- _Problem_: Lines in the entries below where the word "green" shows up should each be copied.

- _Records provided_:
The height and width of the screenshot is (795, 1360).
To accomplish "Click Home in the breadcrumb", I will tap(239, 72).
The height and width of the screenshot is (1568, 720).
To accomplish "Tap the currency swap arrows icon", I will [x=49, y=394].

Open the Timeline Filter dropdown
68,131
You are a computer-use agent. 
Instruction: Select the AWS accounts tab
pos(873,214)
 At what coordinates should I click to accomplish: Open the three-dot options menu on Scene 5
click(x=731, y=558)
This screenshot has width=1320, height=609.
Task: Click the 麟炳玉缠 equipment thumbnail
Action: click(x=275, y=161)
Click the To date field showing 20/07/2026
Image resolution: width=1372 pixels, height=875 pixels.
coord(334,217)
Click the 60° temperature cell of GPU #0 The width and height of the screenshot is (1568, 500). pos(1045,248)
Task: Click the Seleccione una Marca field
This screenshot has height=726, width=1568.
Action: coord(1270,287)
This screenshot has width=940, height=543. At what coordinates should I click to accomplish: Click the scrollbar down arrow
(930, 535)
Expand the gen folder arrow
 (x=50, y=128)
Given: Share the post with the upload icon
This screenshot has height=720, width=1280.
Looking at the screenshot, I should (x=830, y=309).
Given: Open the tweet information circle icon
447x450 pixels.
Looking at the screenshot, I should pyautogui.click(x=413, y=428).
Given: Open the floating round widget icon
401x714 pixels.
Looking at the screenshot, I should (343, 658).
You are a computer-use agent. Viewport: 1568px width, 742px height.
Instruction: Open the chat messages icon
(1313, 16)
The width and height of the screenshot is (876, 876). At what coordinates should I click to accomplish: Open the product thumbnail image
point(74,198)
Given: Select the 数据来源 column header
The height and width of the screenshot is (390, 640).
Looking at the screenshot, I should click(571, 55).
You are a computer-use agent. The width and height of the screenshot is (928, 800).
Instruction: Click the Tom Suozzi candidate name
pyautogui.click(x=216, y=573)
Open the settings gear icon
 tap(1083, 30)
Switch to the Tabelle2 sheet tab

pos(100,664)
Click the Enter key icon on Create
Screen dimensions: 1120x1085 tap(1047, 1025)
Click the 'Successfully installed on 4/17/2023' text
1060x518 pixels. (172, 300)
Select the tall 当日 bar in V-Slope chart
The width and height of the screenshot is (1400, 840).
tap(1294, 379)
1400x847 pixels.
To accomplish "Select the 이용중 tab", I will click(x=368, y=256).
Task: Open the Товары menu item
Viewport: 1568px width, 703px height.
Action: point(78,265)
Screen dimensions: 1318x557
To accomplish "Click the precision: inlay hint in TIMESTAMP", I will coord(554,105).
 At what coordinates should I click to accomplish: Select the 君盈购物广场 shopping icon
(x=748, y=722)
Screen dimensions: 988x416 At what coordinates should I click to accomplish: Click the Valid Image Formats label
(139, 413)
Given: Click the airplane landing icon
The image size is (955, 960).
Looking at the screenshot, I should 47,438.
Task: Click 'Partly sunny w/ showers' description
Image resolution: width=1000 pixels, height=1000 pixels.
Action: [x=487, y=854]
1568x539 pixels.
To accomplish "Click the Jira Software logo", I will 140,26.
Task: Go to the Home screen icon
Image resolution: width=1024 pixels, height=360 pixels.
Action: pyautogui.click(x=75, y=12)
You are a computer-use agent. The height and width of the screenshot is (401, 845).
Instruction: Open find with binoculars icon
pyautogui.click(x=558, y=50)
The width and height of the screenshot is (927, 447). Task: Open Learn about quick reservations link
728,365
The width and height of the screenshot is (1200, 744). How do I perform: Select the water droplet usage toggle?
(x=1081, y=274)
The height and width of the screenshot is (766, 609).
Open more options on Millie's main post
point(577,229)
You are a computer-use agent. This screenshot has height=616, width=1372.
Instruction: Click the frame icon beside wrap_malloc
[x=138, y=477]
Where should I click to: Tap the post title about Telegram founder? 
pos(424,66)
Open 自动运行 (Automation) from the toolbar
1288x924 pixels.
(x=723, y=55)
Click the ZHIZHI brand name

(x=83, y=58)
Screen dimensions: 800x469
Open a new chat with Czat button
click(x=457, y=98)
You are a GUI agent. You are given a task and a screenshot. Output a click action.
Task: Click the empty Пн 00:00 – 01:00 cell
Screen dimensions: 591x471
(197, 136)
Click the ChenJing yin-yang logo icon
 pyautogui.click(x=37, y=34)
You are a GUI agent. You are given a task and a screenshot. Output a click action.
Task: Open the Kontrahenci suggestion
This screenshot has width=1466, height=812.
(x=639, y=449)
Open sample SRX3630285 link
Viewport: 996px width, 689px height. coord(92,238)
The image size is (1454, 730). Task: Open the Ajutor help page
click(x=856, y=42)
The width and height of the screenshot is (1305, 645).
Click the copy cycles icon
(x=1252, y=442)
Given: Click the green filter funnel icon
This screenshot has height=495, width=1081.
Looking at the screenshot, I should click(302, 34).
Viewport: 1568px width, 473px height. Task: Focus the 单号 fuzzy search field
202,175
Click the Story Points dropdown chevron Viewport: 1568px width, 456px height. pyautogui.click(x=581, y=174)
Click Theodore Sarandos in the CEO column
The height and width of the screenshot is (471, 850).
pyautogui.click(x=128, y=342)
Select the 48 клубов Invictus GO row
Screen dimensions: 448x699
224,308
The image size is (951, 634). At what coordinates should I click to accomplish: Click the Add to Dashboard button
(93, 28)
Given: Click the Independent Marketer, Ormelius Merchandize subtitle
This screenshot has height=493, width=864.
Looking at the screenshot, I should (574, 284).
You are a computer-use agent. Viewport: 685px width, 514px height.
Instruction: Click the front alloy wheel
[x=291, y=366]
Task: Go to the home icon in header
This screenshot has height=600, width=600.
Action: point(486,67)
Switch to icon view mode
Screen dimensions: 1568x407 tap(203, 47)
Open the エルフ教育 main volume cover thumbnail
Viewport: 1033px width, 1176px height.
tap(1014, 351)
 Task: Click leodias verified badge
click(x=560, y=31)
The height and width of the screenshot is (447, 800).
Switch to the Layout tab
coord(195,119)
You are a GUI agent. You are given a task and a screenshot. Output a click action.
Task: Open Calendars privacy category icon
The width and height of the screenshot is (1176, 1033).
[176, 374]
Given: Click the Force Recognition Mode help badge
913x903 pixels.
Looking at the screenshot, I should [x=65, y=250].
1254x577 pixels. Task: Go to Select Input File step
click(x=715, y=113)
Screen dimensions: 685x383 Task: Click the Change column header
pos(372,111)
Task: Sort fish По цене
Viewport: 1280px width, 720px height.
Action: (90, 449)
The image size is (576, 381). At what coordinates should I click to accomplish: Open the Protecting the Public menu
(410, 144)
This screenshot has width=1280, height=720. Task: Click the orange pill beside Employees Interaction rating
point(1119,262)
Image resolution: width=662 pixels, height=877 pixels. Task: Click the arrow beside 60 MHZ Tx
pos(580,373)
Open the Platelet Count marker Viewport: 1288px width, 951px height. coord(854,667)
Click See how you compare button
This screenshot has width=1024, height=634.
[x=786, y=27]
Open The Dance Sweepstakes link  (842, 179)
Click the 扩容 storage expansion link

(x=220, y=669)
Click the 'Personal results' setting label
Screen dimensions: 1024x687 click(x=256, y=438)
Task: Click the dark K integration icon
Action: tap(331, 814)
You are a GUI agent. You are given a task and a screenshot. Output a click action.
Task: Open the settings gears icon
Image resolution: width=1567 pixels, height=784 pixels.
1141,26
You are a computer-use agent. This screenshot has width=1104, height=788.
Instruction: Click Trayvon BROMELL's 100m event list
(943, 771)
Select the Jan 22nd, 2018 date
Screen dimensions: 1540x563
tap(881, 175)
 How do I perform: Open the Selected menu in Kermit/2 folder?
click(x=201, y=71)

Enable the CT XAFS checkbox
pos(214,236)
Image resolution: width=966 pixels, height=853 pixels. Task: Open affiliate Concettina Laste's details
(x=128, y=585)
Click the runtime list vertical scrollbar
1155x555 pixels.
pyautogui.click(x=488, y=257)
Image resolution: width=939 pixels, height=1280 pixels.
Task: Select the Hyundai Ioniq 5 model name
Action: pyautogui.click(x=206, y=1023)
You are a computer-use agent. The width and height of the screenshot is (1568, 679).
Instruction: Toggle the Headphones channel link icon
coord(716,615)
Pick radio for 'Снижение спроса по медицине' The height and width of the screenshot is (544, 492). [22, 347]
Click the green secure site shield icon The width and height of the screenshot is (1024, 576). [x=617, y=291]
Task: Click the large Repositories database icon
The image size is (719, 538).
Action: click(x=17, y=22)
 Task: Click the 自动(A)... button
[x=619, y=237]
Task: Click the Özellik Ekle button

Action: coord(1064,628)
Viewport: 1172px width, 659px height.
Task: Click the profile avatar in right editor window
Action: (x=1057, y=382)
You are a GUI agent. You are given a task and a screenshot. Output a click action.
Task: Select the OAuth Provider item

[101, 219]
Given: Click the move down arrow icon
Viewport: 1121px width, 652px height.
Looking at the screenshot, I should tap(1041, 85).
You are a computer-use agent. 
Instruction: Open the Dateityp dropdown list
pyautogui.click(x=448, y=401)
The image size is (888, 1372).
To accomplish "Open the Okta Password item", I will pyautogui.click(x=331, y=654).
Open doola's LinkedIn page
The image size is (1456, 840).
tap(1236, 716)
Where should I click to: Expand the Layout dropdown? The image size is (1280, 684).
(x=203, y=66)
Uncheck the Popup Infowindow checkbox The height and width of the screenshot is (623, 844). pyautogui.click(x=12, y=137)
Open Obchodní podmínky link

- _The completed task_:
Given: Click the green filter funnel icon
Click the green secure site shield icon The width and height of the screenshot is (1024, 576). [x=617, y=291]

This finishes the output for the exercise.